Originally commissioned by Lippincott’s Monthly Magazine, in Philadelphia, and appearing in 1890 before being expanded and published as a book a year later, Wilde’s first and only novel remains a favorite of high school English teachers. The idea is to hook the kids on the spooky premise of an oil portrait assuming the sins of its subject and, then, while you’ve got their attention, to wedge in a little information about the Aesthetic movement, dandyism, and Wilde’s trial and imprisonment. Another appeal is the irreverence. Though the novel’s opening pages are a model of mandarin prose (“Lord Henry Wotton could just catch the gleam of the honey-sweet and honeycoloured blossoms of a laburnum, whose tremulous branches seemed hardly able to bear the burden of a beauty so flame-like as theirs”), it isn’t long before the jokes begin. “Intellect is in itself a mode of exaggeration, and destroys the harmony of any face. The moment one sits down to think, one becomes all nose, or all forehead, or something horrid. Look at the successful men in any of the learned professions. How perfectly hideous they are! Except, of course, in the Church. But then in the Church they don’t think.” This is Page 3. More sacrilege follows. Wilde makes fun of marital fidelity, of reason, of the Garden of Eden, even of suffering. If a teenager is one part poetry and three parts sarcasm, then the mix here is about right. There’s the lush stuff, if you’re into that. But the wit is rebellious, a verbal switchblade.
The Picture of Dorian Gray is a strange hybrid. It survives, in the way of Dracula or Frankenstein, through the enduring appeal of gothic horror. The high-concept plot has inspired not only a feature film but an episode of the old Rod Serling show Night Gallery. It has even inspired another novel (Will Self’s Dorian). By reversing the laws of nature and having Dorian’s portrait age while Dorian himself remains forever young, Wilde found a brilliantly simple, mythic way to dramatize the life of the soul. Greek mythology thrived on mixed blessings. Cassandra told the future but was never believed. Tithonus possessed eternal age without eternal youth. Dorian Gray stands in their beleaguered company. He makes a pact with the devil, not officially, like Faust, but offhandedly, in the casual manner of a London gentleman. The fulfillment of his wish allows him to outsource the nasty business of physical corruption and spiritual maintenance. But exploitation persists overseas and brings a final accounting. There are certain places realistic novels can’t venture. Heaven and hell are two of them. For that we need myth, or its ghoulish stepchild, gothic. The gothic works by making the unseen visible. Our deepest fears and unholy desires find material form in its supernatural landscape. We know we are doomed to age. Because Dorian isn’t, we’re fascinated by the details of his exemption, and gratified when they turn out to be disastrous.
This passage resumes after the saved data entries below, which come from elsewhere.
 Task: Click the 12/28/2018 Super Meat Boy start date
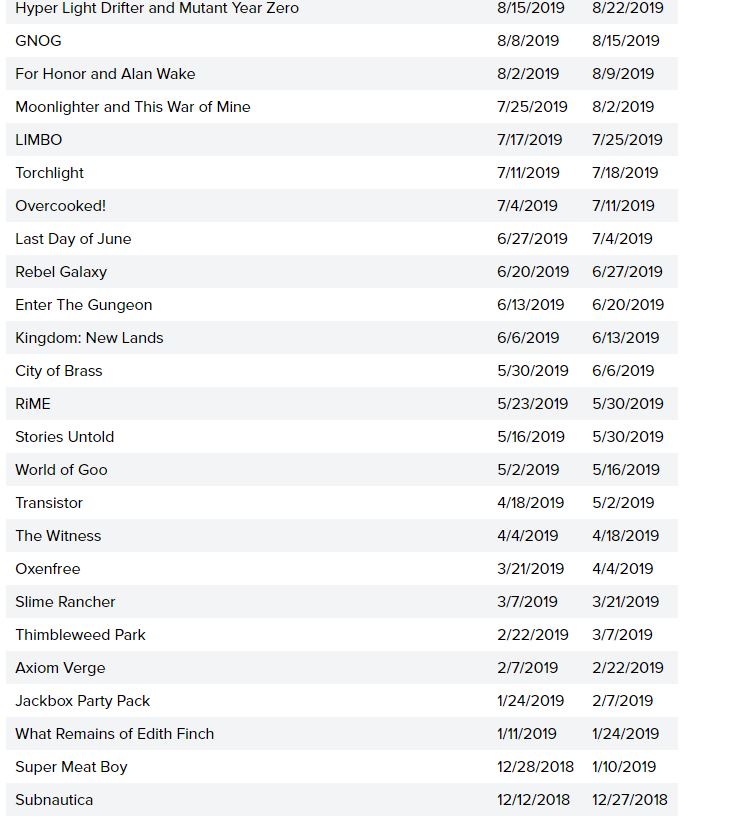[535, 767]
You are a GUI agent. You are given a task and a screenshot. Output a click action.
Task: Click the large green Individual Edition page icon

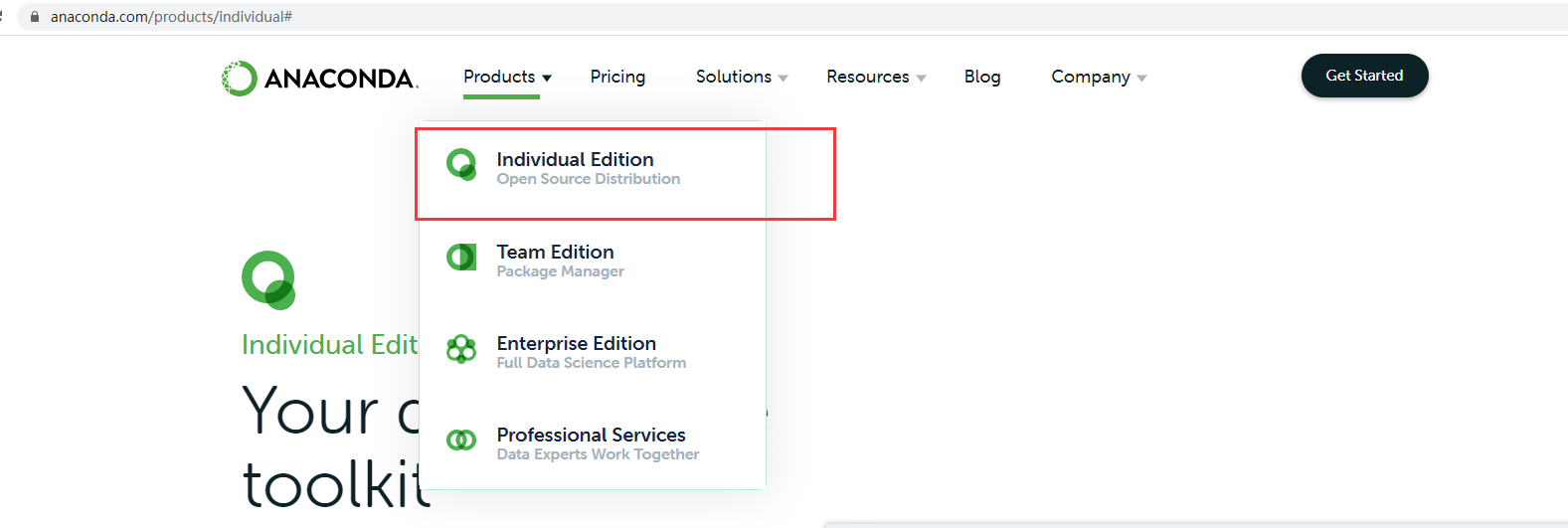pos(268,279)
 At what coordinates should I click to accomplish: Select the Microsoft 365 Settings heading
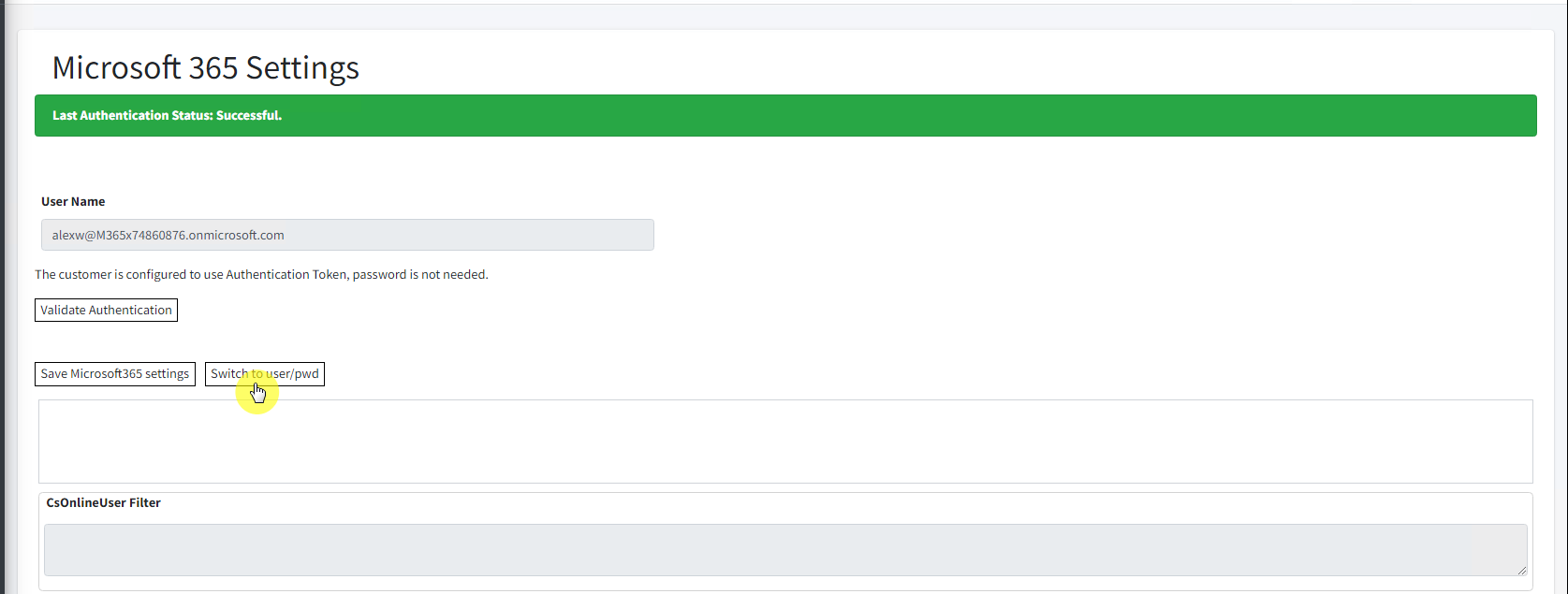coord(205,67)
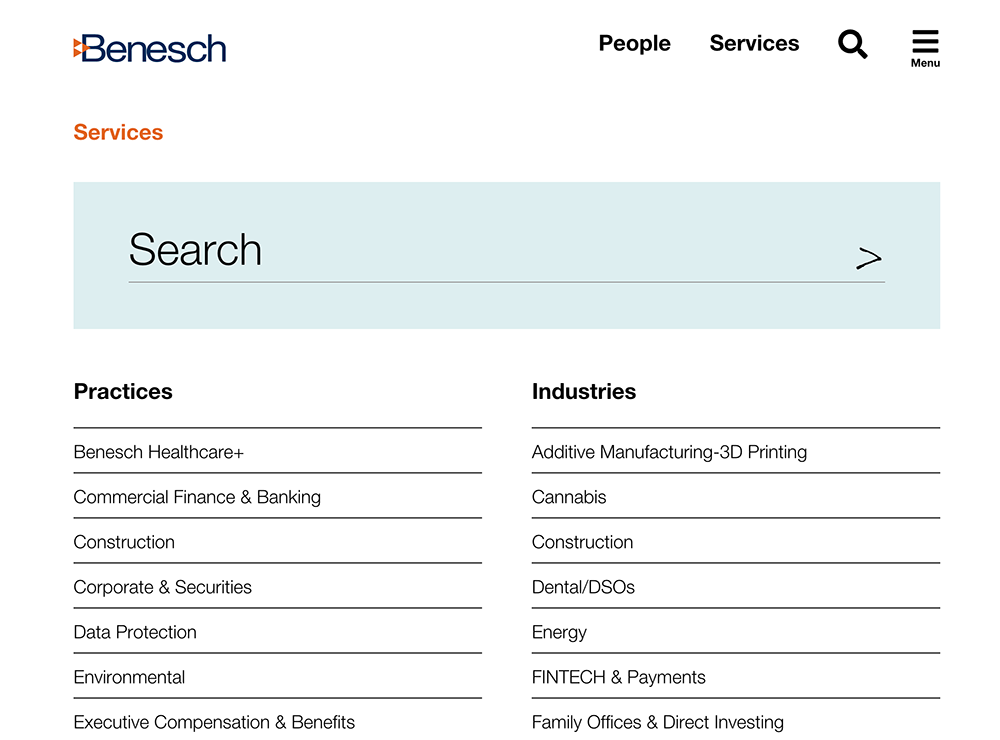Click the orange Services breadcrumb heading
The width and height of the screenshot is (1000, 740).
[x=118, y=132]
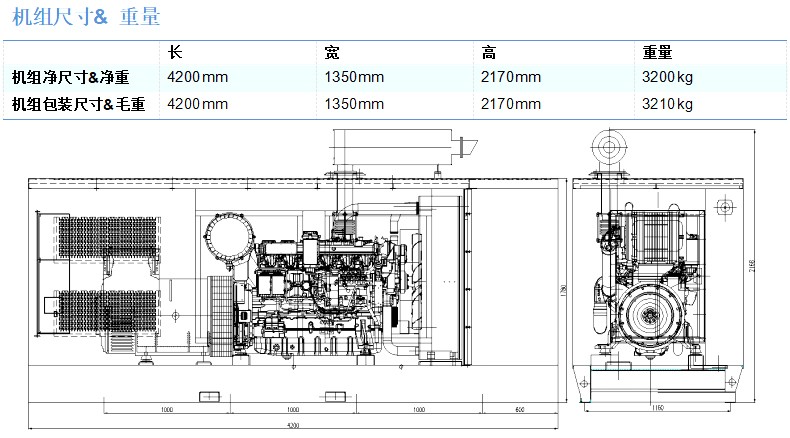Click the 3210kg gross weight cell
Screen dimensions: 790x438
coord(667,103)
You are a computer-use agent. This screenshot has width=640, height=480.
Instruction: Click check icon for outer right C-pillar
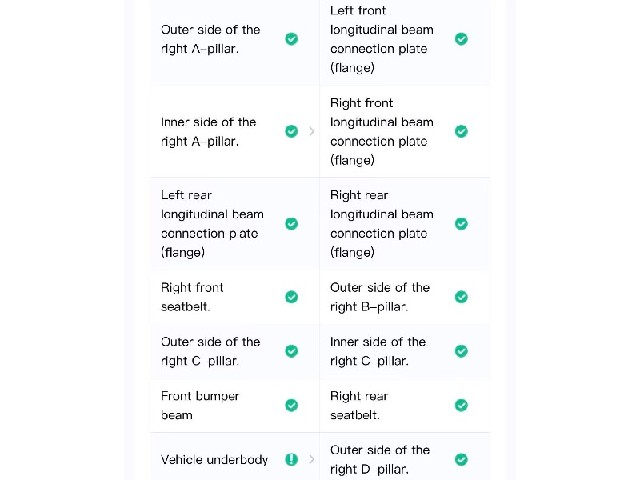coord(291,351)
And yet The Picture of Dorian Gray isn’t just a gothic novel. Amid the gloom, a drawing-room comedy is always threatening to break out. Lord Henry is the real engine of the book. Whenever he enters a scene, the novel takes off (in the direction of Wilde’s much greater work in the theater). Lord Henry doesn’t have most of the good lines; he has all of them. In contrast, Dorian can seem fey, and certainly inconsistent. Capable of spending a half-hour in choosing an orchid for his buttonhole, he can also plunge a knife into a friend’s neck in a moment of fury. Dorian’s powers of discrimination often seem trivial, his evildoings incredible necessities of the plot. The reader longs for Lord Henry to show up. At dinner parties and summerhouses, he performs his constantly entertaining, mischievous routine: “Young men want to be faithful, and are not; old men want to be faithless, and cannot.”